A.生活に困っている場合などに賠償金を一部先行して支払うよう賠償金の内払いを、センターを通じて東電に求めることができます(いわゆる仮払いのイメージです)。なお、当初、東電はこれに応じておらず、公に和解仲介案の尊重を約束したことに違反していました。ところが、東電は、平成24年2月28日になってようやく和解案を受けました。詳細は原発被災者弁護団のHPへ

Q.家族が原発事故の避難によって病状が悪化して亡くなりました。東電に何か求めることはできますか?
A.「原発事故」による避難生活によって病状が発症、悪化したことにより死亡したと認められる場合(地震・津波は対象外です)、その遺族は、東電に対して亡くなった方の死亡慰謝料を請求することができます。

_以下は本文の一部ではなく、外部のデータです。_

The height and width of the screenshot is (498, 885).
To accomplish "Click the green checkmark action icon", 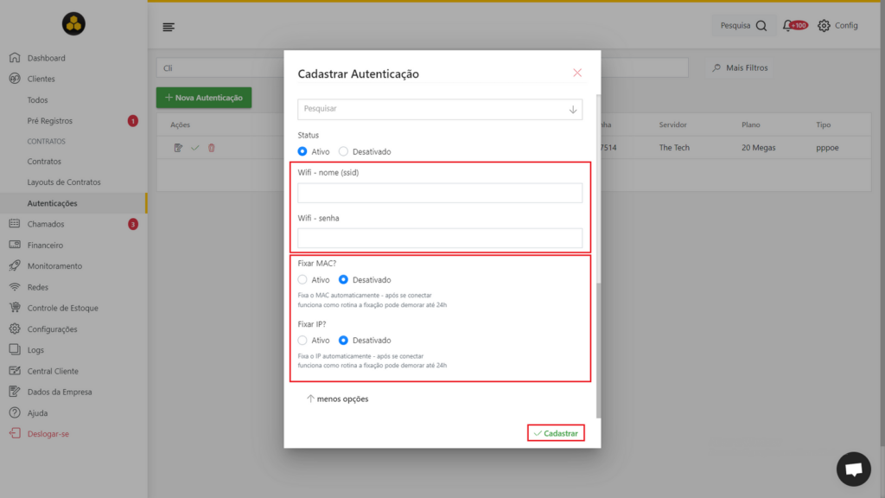I will coord(194,148).
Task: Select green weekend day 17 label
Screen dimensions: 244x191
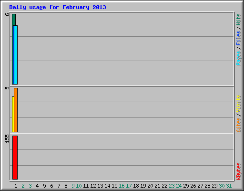Action: click(129, 186)
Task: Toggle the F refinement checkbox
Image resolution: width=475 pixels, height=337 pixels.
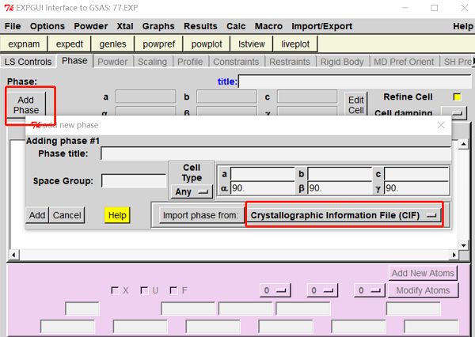Action: coord(173,290)
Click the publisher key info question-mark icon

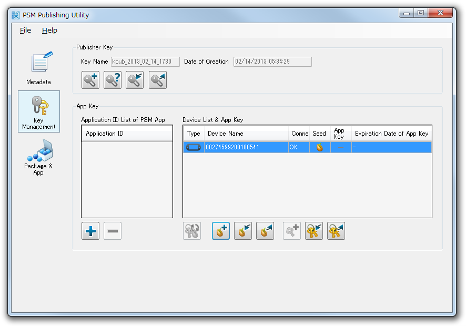[x=113, y=80]
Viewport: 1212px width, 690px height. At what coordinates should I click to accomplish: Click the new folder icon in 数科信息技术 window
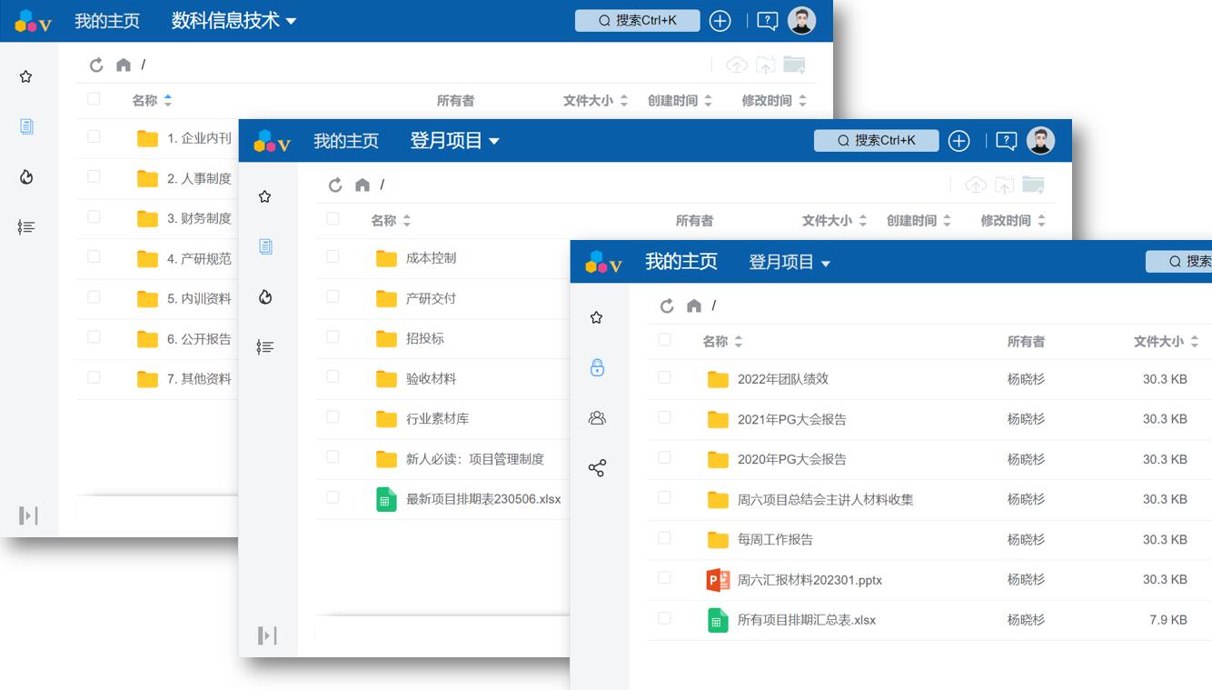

なお、交通事故の場合の弁護士基準では、母親、配偶者の死亡の場合に2400万円が慰謝料の一応の目安として示されていますので参考にして下さい。これとは別に、亡くなった方の住民票のある自治体へ災害弔慰金(見舞金)を申請することができます。

Q.書類も厚いし面倒なので放置しておいても良いのですか?
A.仮払いは清算を前提としています。様子を見るとしても、いざ請求するときの準備(事故以降の避難の経過と辛く苦しい思いをした生活状況を書いた日記、領収証の収集など)を必ずとって下さい。時間が経つにつれて忘れてしまいます。

Q.実際どうすればいいか困っています。
A.東電の書類を出す・出さないにしても、本当に金額はそれでいいのか、他に請求できる項目はないのか、もっと他に手段はないのかについて、弁護士等の法律専門家に相談しましょう。加害者である東電の言いなりになる必要は決してありません。

Q.賠償はいつまで続くのですか。
A.国の原子力損害賠償紛争審査会での議論だと、国によるステップ2が終了したとして事故収束宣言が出されたことが大きく影響しています。特に、旧緊急時避難準備区域については、インフラ整備と除染の状況を見て、「平成24年8月末日に」避難費用と精神的損害を打ち切るべきであるとの議論が一致したようです。

Q.自営業者・会社等の場合はどうすればいいですか?
A.東電が示した基準と国の指針はよく見ると違いがあります。個々の事業内容によって違うので、個別に対応する必要があります。これから事業を拡大し収益の増加が見込めるはずであった場合や新規に事業を立ち上げた場合などに、過去の決算書のみで損害を算定することは適切ではありません。身近な法律専門家に相談して下さい。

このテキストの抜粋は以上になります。